(Records from a dataset)
- - - - - - -
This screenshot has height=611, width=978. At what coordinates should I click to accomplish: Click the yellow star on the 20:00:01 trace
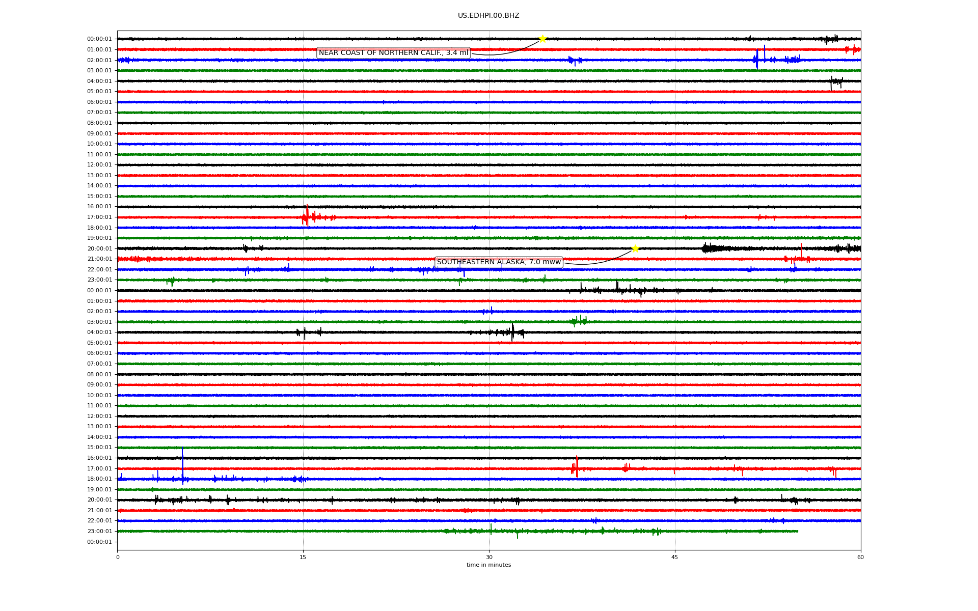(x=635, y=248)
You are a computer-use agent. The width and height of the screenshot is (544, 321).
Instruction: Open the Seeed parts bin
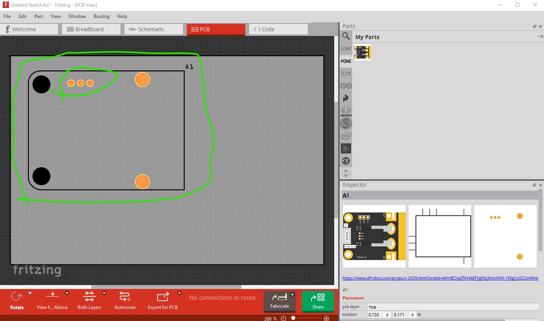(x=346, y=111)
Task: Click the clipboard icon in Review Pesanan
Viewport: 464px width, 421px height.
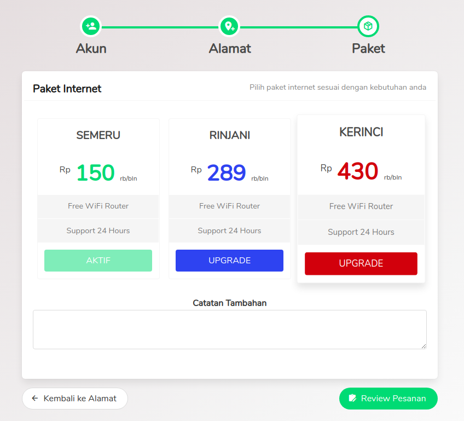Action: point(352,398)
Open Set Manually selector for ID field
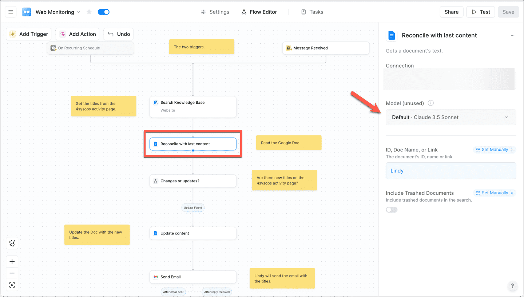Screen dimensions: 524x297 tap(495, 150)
- - - - - - -
# [Task objective]
Rewrite the listing above, replacing "screenshot" with "screen capture" everywhere and leaving all other text unchanged. Omit the pictures from your answer.

# [Answer for the task]
This screen capture has height=611, width=978. At what coordinates should I click to accomplish: Click the yellow star on the 20:00:01 trace
(x=635, y=248)
You are a computer-use agent. The width and height of the screen capture is (544, 321).
Instruction: Open the Seeed parts bin
(x=346, y=111)
Task: Click the clipboard icon in Review Pesanan
Viewport: 464px width, 421px height.
Action: point(352,398)
Open Set Manually selector for ID field
Screen dimensions: 524x297 tap(495, 150)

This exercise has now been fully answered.